In doing so Reid showed just how hollow the NFL owners are, doing what we all expected anyway by only feigning interest in helping injustice, and also proved just how empty and fake players like Malcolm Jenkins are. They say the right things when the topic gets brought up. They mention the appropriate foundations that are worthy of being donated to. But when push comes to shove, and the other side waves any amount of money in their face, they buckle.
The point here is that no amount of money would have been enough to get Eric Reid to stop protesting. This isn’t a matter of using a band-aid to cover a gaping wound, and it isn’t a situation where money is at all necessary. This is about an unfair — or, more accurately, racist — criminal justice system. The system where unarmed black dudes get shot, where police officers default to “I feared for my life,” where idiots start GoFund Me accounts to raise money for said officer (the true victim in all this), and nothing ever gets done.
It also quickly turned into a matter of free speech, where players like Kaepernick and Reid represent the people and the billionaire owners represent exactly what they are: the establishment. The struggle of the people against the rich and powerful elites is a story as old as America — which literally came to being by means of a revolution, and was built brilliantly from the ground up on the idea of free speech — but for some strange reason a large swath of the population has decided to be on the side that’s against free speech, and on the side of the establishment that couldn’t give any less of a fuck about any ordinary person.
So it’s important that Eric Reid made a spectacle, and put Malcolm Jenkins on blast. If he didn’t do that, we wouldn’t be talking about it, and no one would know that it’s actually Reid — the instigator — and not Jenkins — the guy with all the plausible deniability — who has integrity and is willing to fight with the common people.
Maybe I’m what all the Democrats hate and I’m too “pure.” Maybe it’s wrong of me to hold people to high standards, and actually give a shit when they do something I consider out of line.
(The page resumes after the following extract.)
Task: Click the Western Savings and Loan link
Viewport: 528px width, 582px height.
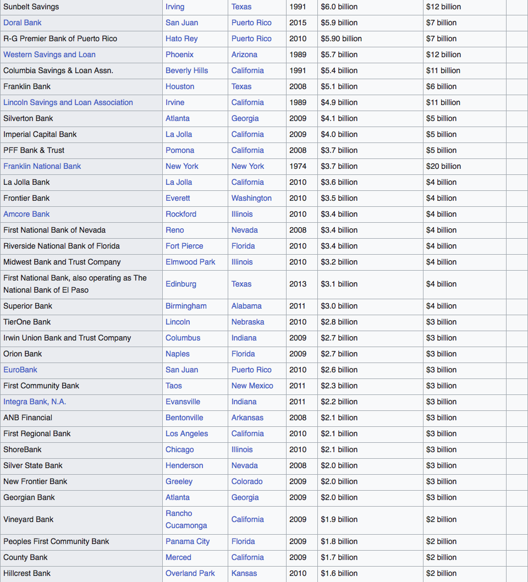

It can be a lonely, constantly narrowing road, but to me the alternative is either ignorance (which I’m not that into) or consciously lowering the bar for basic humanity (which itself has diminishing returns).
I’m with Eric Reid, because I’m with Colin Kaepernick. I’m for free speech across the board. I think if you have the NFL owners, Fox News, and the goddamn President of the United States all pushing the same narrative, I’m generally inclined to go the opposite way. Call me crazy. I am for the working class, I’m for organized labor, and so I am for the ordinary unarmed black kids being needlessly killed throughout the country. To some, that makes me an insane lefty. To me it’s just common sense.